This experiment does not prove that LLMs are useless for document workflows.

They are useful.

They can classify, summarize, extract, normalize, draft, search, and assist. In many workflows they save real time.

The experiment proves something narrower: a model can fail on a simple deterministic task when the context grows, even when all required information is present in the prompt.

That is enough to change the architecture discussion.

If the answer must be exact, do not ask the model to be the source of truth.

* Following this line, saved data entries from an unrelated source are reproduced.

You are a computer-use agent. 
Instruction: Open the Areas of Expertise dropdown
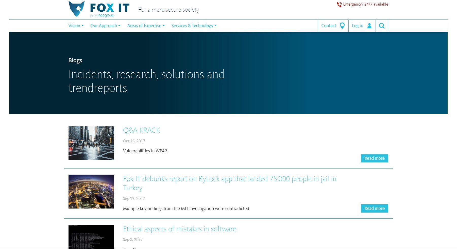(146, 26)
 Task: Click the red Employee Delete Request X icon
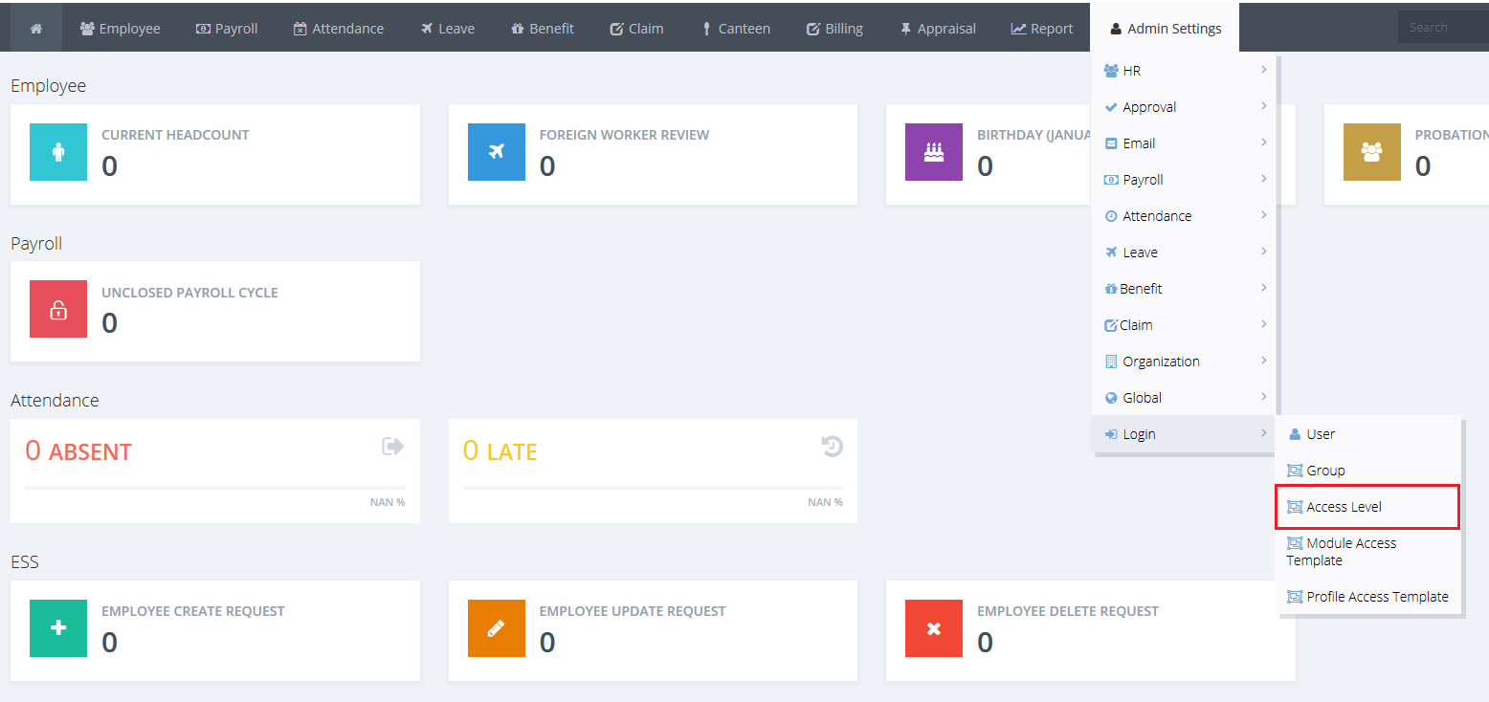[933, 628]
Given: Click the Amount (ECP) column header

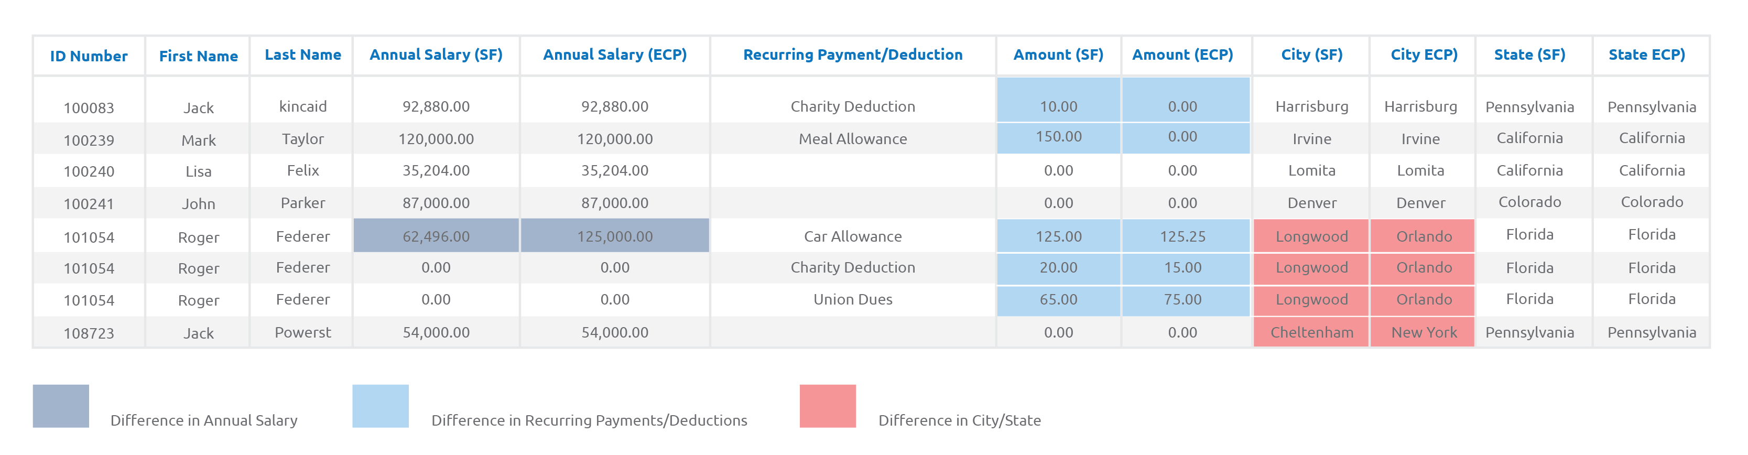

Use deterministic code for deterministic parts:

- Parse structured data with parsers
- Store extracted values in a database
- Use schemas and validation
- Calculate totals in code
- Keep audit logs
- Compare model output against known constraints
- Put humans in the loop where judgment matters

Use the LLM where it is strong:

- Turning messy text into candidate structured data
- Explaining uncertain cases
- Ranking documents for review
- Drafting summaries for humans
- Handling natural language input around a deterministic core

That is a different architecture from "send all documents to an agent and trust the answer."

It is less magical.

It is also how production systems survive contact with real data.

## The decision rule

When a process is time consuming, the first question should not be:

> Can an LLM do this?

The better question is:

> Which part of this process requires language judgment, and which part requires deterministic correctness?

Those are different jobs.

If a human can explain every calculation and every rule, write software for that part. Use tests. Use known inputs. Use known outputs. Make the behavior boring.

If the input is messy language, use the model to help turn it into something the software can check.

Do not confuse those two layers.

The model can assist the workflow. It should not silently become the accounting system, compliance engine, or final decision maker just because the demo looked good.

Small demos answer one question: can this work once?

Production architecture has to answer a harder one: can this fail safely when the context grows, the documents get messy, and the answer matters?

That is the question worth designing for.